— INFORMATION GIVEN —
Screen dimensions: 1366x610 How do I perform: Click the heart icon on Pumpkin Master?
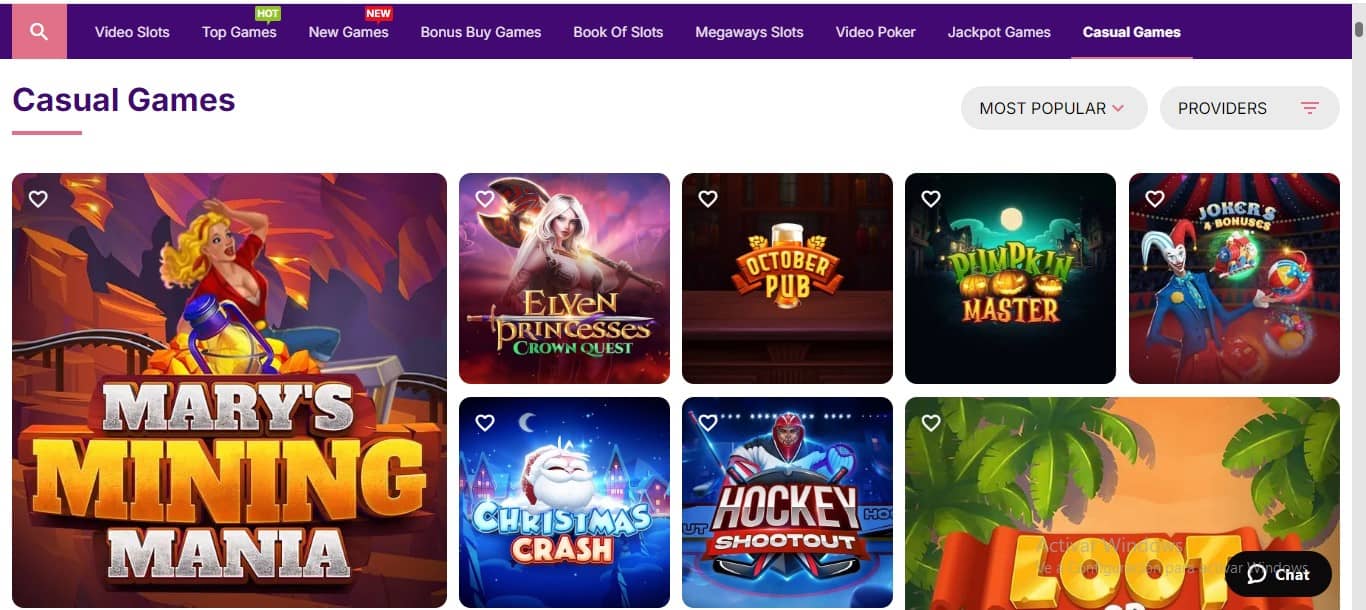coord(931,198)
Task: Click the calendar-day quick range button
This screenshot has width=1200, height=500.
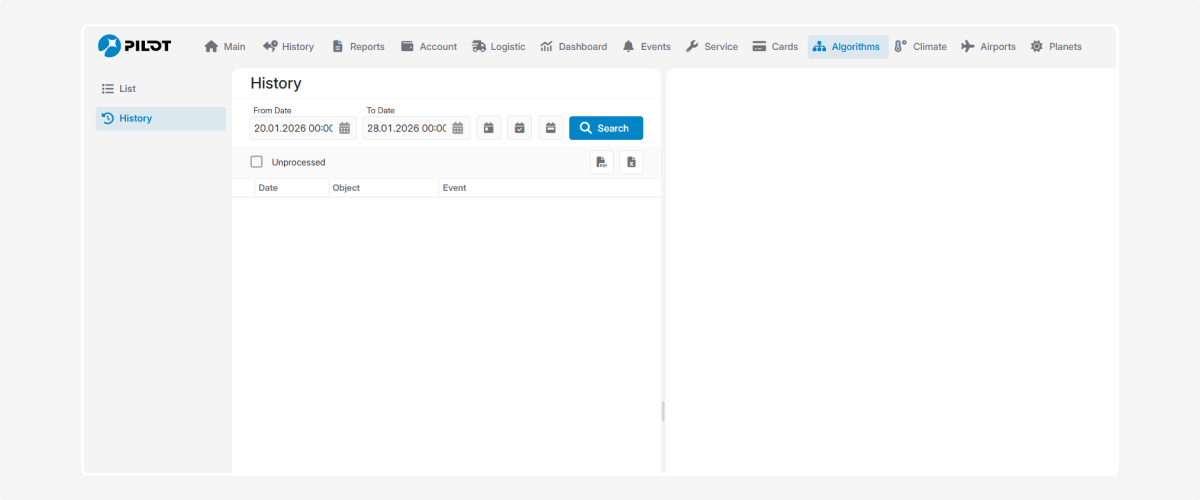Action: tap(488, 128)
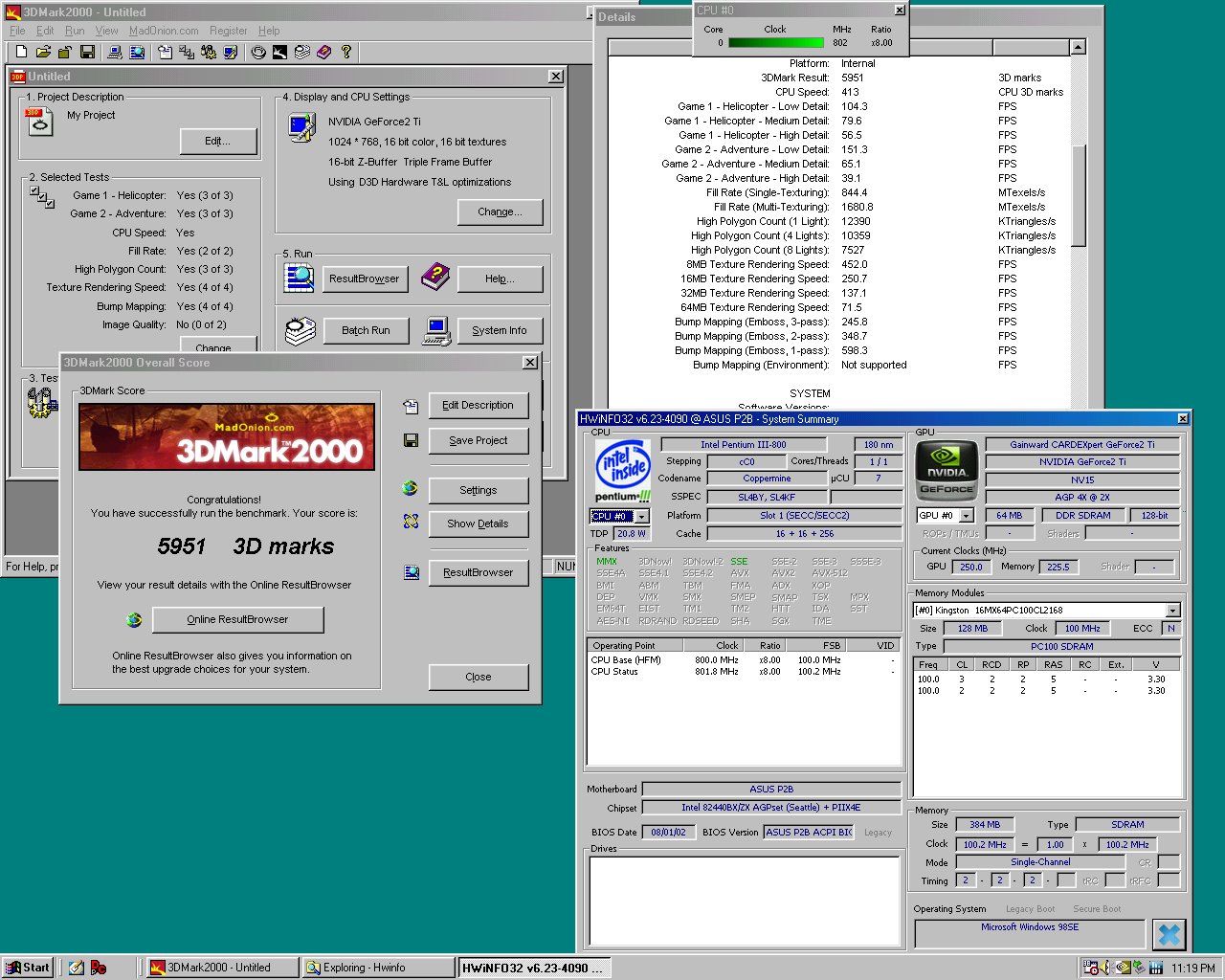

— ABOUT THIS EXERCISE —
Copy the entries precisely, images excluded.

— TASK RESPONSE —
Screen dimensions: 1366x610 How do I perform: Click the heart icon on Pumpkin Master?
coord(931,198)
Task: Click the calendar-day quick range button
This screenshot has width=1200, height=500.
Action: tap(488, 128)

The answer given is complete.